● Aim of the exercise:
Check every line of the data and copy the ones where "restriction" appears.

● Source information:
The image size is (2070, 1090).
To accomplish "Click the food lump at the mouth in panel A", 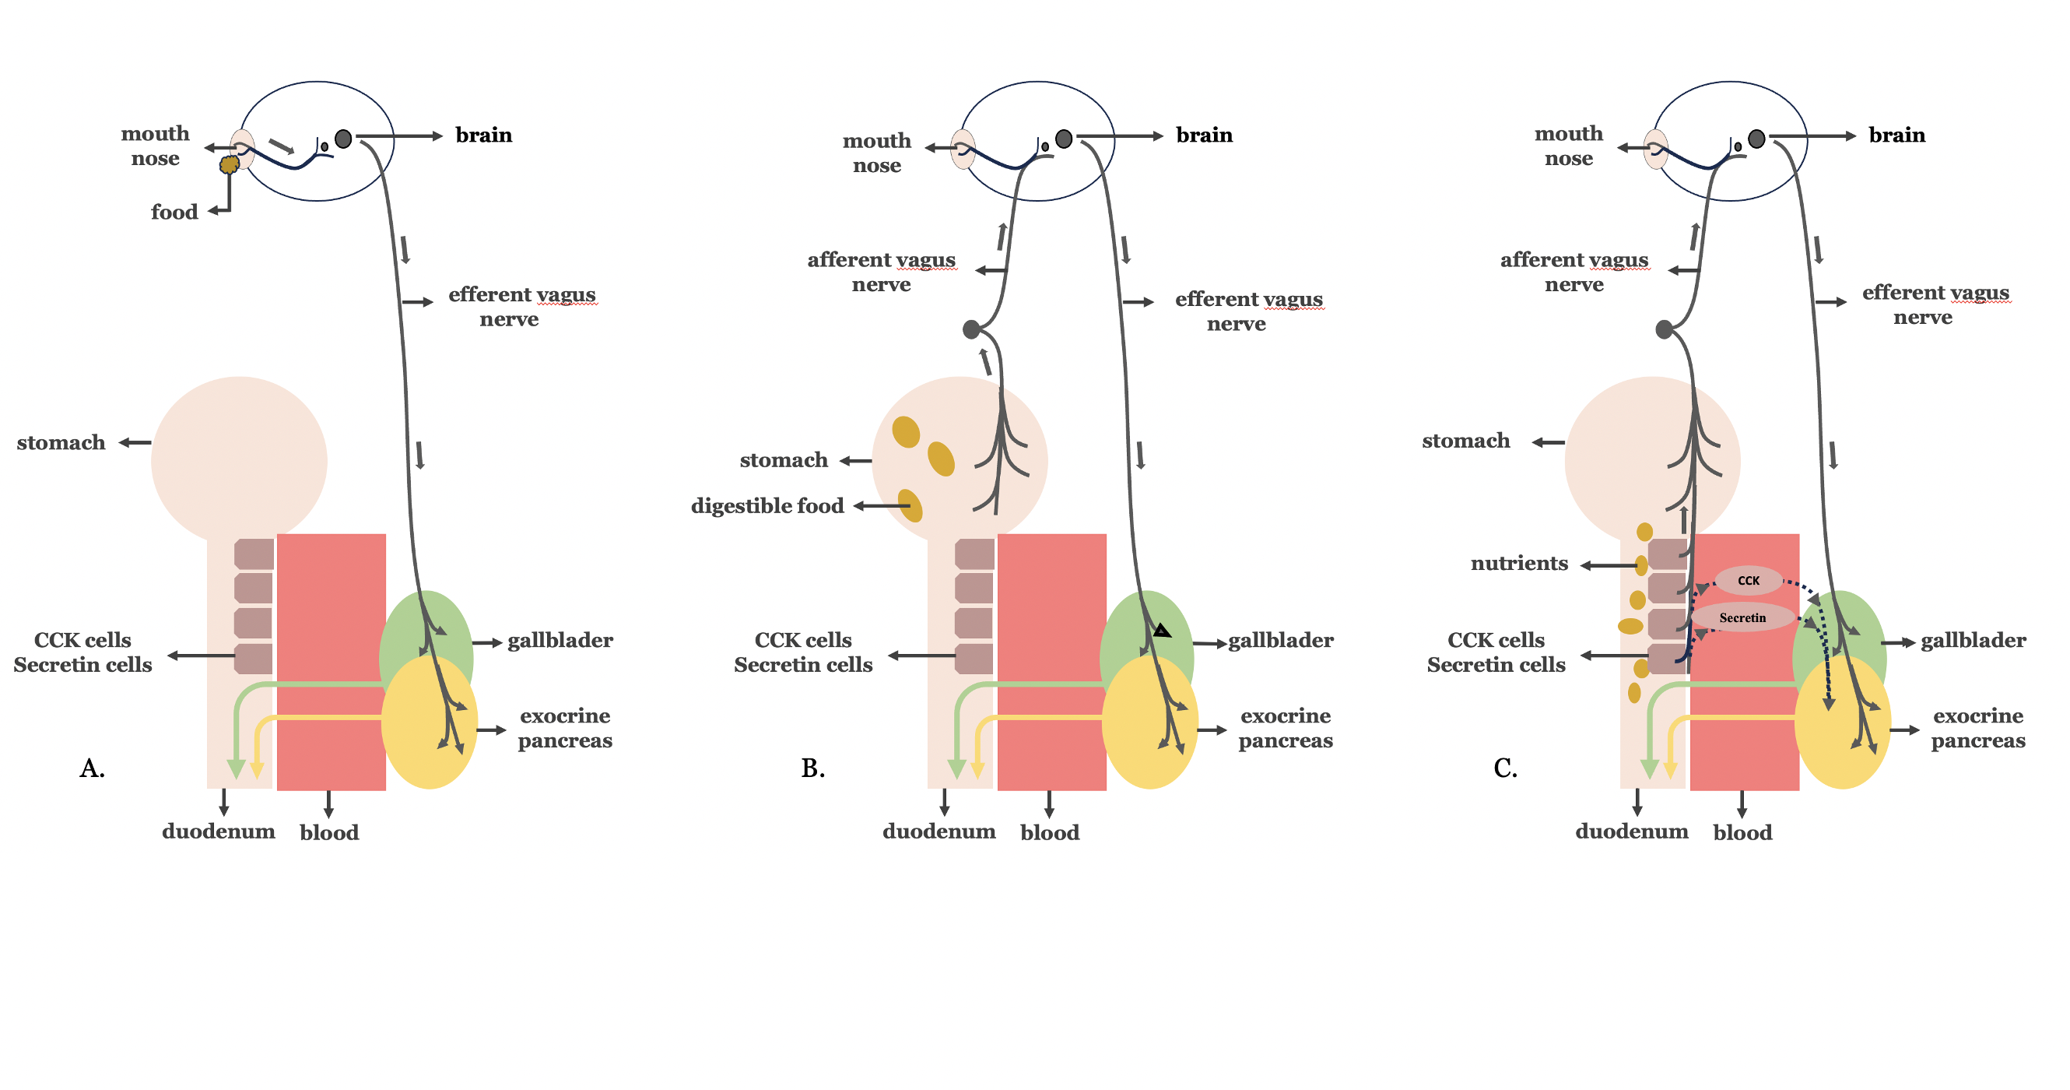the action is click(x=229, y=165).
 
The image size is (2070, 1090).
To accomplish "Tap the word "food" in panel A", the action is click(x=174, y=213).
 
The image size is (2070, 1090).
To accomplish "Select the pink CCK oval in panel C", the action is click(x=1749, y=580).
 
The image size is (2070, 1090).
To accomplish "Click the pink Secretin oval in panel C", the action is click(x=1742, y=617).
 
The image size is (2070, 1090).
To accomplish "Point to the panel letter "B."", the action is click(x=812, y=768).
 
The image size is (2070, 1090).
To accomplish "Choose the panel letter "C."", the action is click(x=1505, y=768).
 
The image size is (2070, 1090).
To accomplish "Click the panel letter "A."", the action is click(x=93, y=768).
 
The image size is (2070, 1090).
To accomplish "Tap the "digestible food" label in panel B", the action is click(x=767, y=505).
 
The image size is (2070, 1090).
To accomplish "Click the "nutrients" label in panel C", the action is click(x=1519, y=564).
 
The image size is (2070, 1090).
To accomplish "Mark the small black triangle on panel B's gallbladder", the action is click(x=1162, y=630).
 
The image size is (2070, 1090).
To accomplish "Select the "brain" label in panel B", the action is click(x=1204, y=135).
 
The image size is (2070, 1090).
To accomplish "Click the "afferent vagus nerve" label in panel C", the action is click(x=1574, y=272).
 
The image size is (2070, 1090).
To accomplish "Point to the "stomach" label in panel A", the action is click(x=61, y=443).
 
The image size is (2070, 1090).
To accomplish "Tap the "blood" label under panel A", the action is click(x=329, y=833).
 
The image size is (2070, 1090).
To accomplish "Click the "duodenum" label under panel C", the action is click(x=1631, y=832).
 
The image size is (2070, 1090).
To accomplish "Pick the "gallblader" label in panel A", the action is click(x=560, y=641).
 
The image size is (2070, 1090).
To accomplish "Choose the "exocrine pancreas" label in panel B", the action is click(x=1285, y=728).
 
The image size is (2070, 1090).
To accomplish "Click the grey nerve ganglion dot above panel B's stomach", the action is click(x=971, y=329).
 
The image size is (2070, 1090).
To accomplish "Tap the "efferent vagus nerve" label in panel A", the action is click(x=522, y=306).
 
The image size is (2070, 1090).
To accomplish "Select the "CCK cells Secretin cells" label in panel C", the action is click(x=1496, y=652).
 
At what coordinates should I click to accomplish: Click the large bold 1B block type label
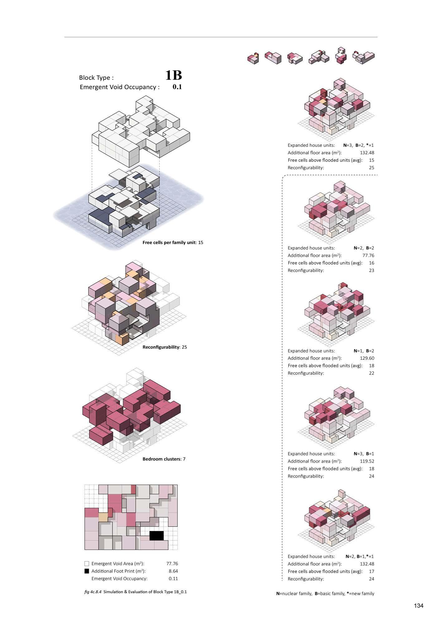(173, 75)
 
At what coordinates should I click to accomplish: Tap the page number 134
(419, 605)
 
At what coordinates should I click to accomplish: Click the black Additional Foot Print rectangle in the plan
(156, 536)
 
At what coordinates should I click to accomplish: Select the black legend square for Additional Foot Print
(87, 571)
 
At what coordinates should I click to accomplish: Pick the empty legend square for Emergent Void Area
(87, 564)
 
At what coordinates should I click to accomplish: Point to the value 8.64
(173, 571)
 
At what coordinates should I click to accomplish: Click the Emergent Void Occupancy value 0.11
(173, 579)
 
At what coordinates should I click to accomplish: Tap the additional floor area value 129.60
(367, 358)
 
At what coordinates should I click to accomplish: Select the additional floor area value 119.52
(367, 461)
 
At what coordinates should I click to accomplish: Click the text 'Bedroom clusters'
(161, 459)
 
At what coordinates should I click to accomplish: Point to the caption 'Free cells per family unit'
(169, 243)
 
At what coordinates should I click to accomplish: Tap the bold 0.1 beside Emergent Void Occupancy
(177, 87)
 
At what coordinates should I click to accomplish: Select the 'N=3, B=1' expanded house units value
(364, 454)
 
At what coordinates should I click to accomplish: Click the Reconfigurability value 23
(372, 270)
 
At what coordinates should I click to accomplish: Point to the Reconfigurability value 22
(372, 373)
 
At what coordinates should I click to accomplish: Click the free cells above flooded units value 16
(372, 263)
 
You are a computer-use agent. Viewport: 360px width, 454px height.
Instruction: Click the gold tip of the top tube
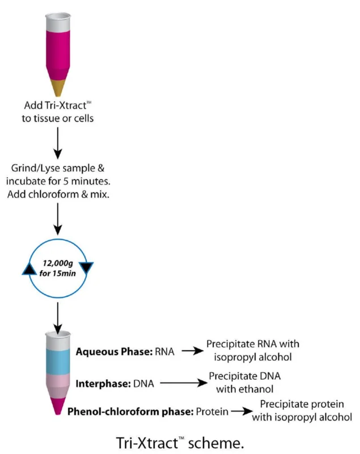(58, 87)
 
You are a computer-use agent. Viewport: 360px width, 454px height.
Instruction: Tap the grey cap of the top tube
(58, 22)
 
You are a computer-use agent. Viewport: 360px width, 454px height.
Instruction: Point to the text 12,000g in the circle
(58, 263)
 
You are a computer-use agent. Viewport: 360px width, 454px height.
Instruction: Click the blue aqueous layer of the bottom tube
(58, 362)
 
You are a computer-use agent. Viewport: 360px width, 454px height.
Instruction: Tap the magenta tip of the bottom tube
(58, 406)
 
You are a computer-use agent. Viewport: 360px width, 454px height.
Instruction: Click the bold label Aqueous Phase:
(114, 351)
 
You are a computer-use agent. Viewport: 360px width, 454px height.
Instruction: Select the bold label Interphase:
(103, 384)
* * *
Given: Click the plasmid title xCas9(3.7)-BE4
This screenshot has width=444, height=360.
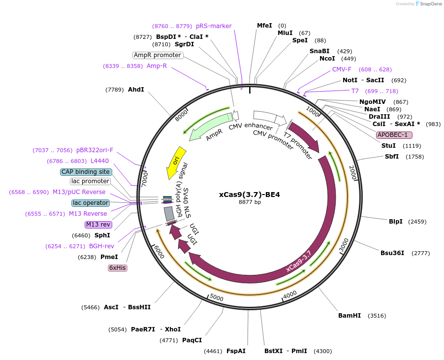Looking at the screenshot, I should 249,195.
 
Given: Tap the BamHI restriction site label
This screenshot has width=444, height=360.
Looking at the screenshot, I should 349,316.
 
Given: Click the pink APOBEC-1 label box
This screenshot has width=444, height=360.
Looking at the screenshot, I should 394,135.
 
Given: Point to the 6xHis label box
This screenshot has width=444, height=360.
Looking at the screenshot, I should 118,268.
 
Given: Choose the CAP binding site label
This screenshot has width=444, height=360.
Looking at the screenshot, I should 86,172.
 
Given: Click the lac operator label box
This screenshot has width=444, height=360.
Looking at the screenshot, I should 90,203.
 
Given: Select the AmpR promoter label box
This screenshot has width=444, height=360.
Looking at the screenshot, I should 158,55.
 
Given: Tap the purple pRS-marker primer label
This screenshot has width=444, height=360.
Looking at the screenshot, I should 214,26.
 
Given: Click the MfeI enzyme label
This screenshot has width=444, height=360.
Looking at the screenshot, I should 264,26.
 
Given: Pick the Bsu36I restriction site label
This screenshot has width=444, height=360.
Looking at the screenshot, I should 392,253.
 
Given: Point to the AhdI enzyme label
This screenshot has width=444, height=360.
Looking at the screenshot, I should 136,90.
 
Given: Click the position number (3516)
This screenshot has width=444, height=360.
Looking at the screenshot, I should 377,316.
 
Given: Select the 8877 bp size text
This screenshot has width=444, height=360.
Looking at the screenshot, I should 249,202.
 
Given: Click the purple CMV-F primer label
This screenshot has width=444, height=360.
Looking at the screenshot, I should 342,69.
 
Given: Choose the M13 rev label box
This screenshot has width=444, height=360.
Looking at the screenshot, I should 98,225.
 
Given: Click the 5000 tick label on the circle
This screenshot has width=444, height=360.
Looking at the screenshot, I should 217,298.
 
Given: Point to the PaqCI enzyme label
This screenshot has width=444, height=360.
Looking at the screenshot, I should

● Response to the task:
Given: Tap the BamHI restriction site label
Given: Pick the Bsu36I restriction site label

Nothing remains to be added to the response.